Death toll rises in Azerbaijan-Armenia conflict

Azerbaijan and Armenia on Monday both reported more losses in a sharp escalation of fighting over the South Caucasus region Nagorno-Karabakh, with 18 soldiers now confirmed dead. The Azerbaijani region and some adjacent territory have been under the control of Armenian soldiers and ethnic Armenian local troops since the end of a six-year separatist war in 1994. Both sides report frequent shootings and attempted incursions along the cease-fire line, but the latest outbreak of fighting has been the worst in many years. Russia, the United States, the European Union and the U.N. secretary-general have all expressed concern and urged both sides to respect the cease-fire.

Refrain from further violence and commit themselves to immediate de-escalation and continuing dialogue in the pursuit of a rapid and peaceful political solution.
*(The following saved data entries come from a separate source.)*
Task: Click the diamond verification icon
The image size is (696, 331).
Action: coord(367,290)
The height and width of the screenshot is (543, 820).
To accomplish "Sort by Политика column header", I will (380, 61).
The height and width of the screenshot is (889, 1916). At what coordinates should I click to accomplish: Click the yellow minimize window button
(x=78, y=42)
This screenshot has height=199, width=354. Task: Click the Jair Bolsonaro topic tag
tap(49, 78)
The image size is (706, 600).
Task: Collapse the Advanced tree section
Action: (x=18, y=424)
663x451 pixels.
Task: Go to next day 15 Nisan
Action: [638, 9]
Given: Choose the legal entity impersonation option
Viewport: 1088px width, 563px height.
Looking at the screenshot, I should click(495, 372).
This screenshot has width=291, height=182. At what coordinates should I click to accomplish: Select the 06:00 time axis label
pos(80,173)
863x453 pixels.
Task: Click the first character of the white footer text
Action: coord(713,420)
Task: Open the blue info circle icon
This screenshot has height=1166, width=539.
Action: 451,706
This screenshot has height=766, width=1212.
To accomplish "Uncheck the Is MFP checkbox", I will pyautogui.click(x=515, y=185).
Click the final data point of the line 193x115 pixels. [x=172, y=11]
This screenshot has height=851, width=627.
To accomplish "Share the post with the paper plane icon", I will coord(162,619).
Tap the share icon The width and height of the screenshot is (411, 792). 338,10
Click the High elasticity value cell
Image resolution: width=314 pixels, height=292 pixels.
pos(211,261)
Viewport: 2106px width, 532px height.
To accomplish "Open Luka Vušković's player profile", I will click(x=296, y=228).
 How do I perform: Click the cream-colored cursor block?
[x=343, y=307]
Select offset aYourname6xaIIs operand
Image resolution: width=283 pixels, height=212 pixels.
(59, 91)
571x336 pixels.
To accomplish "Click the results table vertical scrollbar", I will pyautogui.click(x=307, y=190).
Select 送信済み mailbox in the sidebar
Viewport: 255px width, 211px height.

U.N. Secretary General, Ban Ki-moon

It was not immediately clear what set off the latest violence between the former Soviet republics, with each side accusing the other of being the aggressor. Armenia’s prime minister said the presidents of the two countries were expected to meet at the end of the week in Sochi, Russia, although this has not been confirmed by Azerbaijan.

There can be no military solution to this conflict. Retaliation and further violence will only make it more difficult to bring about a peaceful settlement.